As part of the NHS' largest partner, Acacium Group, the Bank Partners team have unique insight into the challenges and opportunities within the UK's health service. Over the past year, Acacium Group has worked closely with the NHS to help provide it with the added flexibility it needs to grow capacity at short notice to meet surges in demand. This experience has equipped us with insight into how NHS capacity can be maximised in the months and years to come. One of these areas is new staffing solutions specifically for Primary Care Networks.

Before COVID-19, primary and community care services had already been undergoing rapid transition. The new Primary Care Networks (PCNs), which bring together groups of GP practices to work at scale to deliver some services to bigger populations of 30-50,000 people, blur some of the traditional boundaries between primary and community care services.

By pooling the resources of multiple GP practices, PCNs can aim to employ more varied staff – physiotherapists, specialist nurses and pharmacists, for example, that traditionally may not have been considered part of community care.

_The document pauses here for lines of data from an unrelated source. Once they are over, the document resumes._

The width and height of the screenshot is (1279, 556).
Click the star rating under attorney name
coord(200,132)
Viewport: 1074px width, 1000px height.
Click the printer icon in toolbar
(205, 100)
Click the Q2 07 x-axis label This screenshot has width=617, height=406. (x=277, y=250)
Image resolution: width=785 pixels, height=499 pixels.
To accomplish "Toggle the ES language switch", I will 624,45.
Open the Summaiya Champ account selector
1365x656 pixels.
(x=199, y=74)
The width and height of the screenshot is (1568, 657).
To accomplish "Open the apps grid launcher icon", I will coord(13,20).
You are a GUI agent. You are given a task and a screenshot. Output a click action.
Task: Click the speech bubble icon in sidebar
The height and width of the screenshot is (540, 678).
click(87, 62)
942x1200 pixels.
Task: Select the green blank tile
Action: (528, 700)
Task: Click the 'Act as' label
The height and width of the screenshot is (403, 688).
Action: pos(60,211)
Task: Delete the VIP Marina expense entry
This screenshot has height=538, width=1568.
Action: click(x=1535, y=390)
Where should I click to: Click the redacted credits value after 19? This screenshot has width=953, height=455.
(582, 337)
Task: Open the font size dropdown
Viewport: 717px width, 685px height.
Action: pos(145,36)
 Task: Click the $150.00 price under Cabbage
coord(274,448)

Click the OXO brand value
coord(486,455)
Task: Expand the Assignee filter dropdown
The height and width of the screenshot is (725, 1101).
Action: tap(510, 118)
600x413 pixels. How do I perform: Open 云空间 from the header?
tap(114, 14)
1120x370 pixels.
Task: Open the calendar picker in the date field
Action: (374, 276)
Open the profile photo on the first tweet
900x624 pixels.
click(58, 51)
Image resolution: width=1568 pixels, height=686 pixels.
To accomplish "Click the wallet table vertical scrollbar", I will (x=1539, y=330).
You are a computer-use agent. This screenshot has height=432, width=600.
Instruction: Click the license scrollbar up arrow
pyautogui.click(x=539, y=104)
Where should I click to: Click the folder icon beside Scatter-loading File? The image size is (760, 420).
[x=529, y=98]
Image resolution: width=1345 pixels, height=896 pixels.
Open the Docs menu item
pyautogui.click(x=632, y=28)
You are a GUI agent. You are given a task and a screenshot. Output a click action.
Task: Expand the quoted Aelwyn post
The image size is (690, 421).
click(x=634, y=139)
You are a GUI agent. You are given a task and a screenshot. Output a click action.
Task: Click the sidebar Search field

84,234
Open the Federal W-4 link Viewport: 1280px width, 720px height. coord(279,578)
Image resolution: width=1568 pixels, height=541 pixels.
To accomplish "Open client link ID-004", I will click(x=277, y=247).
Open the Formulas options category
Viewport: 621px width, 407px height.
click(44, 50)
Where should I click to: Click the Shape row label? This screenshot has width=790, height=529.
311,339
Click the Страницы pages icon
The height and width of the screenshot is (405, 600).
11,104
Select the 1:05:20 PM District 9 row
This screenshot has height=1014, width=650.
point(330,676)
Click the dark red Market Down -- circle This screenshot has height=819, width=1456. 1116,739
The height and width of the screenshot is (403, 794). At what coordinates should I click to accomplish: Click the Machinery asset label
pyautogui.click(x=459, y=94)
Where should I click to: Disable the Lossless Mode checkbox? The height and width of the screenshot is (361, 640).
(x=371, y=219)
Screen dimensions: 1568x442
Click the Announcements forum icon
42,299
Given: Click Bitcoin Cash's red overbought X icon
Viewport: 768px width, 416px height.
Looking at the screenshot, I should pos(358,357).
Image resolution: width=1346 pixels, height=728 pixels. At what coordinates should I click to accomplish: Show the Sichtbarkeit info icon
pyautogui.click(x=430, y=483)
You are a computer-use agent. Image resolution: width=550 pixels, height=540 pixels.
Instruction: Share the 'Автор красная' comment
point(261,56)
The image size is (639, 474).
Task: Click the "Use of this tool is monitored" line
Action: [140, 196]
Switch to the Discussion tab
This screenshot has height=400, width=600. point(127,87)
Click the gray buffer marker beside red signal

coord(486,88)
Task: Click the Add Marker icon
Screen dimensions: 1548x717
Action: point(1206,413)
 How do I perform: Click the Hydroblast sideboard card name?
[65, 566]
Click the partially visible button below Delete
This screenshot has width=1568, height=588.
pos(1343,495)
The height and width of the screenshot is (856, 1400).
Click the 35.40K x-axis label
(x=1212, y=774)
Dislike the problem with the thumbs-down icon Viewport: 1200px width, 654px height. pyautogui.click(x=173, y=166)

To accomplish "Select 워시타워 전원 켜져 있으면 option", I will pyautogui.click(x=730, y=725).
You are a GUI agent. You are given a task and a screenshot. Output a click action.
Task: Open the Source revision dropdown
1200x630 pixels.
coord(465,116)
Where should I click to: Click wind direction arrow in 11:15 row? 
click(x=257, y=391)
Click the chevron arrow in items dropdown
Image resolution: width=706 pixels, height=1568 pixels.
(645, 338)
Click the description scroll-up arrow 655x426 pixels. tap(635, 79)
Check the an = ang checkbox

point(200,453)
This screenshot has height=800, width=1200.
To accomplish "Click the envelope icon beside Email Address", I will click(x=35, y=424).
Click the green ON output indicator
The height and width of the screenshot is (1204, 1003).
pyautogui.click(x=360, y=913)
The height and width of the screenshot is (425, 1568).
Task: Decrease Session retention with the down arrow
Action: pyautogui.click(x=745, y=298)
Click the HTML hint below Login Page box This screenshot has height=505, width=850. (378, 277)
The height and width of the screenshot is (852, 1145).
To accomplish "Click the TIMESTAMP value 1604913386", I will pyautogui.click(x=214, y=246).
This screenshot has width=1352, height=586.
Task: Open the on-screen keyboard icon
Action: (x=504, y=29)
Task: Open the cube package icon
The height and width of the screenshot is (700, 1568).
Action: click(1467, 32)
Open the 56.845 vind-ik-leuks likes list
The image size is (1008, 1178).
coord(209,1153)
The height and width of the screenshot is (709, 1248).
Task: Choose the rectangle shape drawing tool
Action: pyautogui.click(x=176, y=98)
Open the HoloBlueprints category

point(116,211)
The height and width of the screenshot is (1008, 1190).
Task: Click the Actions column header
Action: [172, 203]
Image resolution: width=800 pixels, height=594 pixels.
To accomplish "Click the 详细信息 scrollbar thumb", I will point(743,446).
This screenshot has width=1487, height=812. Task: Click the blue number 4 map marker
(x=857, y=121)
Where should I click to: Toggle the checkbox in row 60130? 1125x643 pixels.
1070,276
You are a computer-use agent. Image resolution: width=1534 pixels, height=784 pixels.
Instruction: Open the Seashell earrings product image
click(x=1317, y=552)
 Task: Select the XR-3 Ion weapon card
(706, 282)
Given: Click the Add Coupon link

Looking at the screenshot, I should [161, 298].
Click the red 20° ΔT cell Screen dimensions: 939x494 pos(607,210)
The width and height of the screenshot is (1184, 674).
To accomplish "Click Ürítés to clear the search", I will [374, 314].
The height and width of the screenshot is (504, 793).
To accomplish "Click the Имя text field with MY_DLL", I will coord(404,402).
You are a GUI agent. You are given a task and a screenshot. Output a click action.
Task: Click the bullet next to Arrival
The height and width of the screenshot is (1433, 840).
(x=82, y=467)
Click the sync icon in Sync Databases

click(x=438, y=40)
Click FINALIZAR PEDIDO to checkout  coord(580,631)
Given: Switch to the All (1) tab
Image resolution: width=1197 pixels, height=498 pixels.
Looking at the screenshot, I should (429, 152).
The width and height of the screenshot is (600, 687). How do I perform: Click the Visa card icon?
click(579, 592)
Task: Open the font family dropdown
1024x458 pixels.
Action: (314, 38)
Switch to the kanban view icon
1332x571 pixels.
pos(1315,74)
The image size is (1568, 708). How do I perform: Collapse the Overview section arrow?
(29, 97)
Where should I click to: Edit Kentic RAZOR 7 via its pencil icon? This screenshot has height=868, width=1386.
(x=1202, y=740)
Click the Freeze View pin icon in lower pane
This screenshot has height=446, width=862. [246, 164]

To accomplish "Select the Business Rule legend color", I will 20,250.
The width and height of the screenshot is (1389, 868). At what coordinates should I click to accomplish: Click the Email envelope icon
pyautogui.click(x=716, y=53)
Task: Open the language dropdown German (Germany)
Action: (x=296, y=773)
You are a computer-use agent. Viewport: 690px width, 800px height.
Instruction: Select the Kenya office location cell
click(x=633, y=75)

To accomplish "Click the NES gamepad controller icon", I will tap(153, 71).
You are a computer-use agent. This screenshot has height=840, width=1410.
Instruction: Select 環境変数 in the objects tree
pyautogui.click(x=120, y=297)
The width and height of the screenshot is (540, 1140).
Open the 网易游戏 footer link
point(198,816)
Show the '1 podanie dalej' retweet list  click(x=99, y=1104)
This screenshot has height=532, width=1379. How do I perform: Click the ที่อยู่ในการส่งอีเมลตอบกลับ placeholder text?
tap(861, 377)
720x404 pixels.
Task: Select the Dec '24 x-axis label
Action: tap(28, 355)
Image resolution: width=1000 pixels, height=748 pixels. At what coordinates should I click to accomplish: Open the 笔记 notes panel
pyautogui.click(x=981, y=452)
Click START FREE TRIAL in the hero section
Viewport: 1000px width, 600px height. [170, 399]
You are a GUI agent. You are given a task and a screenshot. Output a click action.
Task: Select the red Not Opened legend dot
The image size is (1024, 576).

As with most areas of the NHS, finding the workforce to fill these new and varied roles has proved challenging, but the success of PCNs and wider community services is crucial to the NHS’s planned recovery from COVID-19 – as well as its ability to deliver on the ongoing extra pressures of COVID-19-related services.

What does the solution look like?


In response, we have begun working on an innovative new service, which sees the staff bank model adapted to the needs of PCNs.

Hospital staff banks have been a feature of the NHS for decades. A bank provides temporary staff on a flexible basis wherever and whenever an NHS organisation needs them. Unlike an agency, banks are often run directly by the NHS organisation, or on their behalf by third parties, and when run efficiently, the cost to NHS organisations of using staff from their bank is considerably lower than utilising agency staff.

Banks are much less well developed in primary and community care, which leave these services more vulnerable to relying on agency staff whilst all the time piling even further pressure on already stretched clinical teams.

Given the inevitable workforce pressures that the whole Health Service will face post-COVID-19, we believe that the time to act is now if safe staffing across PCNs is to be maintained.

Within a typical ICS region, we estimate that a PCN-specific bank service could provide access to over 1,000 additional GPs, pharmacists, phlebotomists and associate nurse practitioners to supplement the primary and community care workforce. With the additional need to rapidly deploy COVID-19 vaccination services in primary care, putting ever great strain on practices, staff banks provide a promising answer for maintaining routine services.